▸ What the task requires: Copy the entries below word for word, starting at the line that contains "You are a GUI" and ending at the last line of the entries.

▸ Extracted records:

%%

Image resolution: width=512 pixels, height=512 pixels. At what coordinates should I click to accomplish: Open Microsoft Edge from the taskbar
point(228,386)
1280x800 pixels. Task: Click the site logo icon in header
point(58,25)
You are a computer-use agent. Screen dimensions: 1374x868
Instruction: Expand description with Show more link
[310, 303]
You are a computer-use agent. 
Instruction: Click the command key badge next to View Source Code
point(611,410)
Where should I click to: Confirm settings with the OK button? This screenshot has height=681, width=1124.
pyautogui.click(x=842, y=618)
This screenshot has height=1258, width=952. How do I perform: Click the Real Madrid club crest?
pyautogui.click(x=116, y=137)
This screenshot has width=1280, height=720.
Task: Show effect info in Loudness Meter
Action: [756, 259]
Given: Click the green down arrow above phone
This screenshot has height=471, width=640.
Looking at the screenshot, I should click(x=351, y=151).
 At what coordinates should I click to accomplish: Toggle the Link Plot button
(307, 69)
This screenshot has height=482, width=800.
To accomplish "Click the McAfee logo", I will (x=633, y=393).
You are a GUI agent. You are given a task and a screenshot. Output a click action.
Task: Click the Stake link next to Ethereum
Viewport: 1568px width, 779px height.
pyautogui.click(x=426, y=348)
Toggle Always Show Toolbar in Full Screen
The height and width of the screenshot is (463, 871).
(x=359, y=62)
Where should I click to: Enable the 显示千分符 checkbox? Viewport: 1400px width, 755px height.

%%

▸ Exercise response:
You are a GUI agent. You are given a task and a screenshot. Output a click action.
Task: Click the Stake link next to Ethereum
Viewport: 1568px width, 779px height.
pyautogui.click(x=426, y=348)
Toggle Always Show Toolbar in Full Screen
The height and width of the screenshot is (463, 871).
(x=359, y=62)
Where should I click to: Enable the 显示千分符 checkbox? Viewport: 1400px width, 755px height.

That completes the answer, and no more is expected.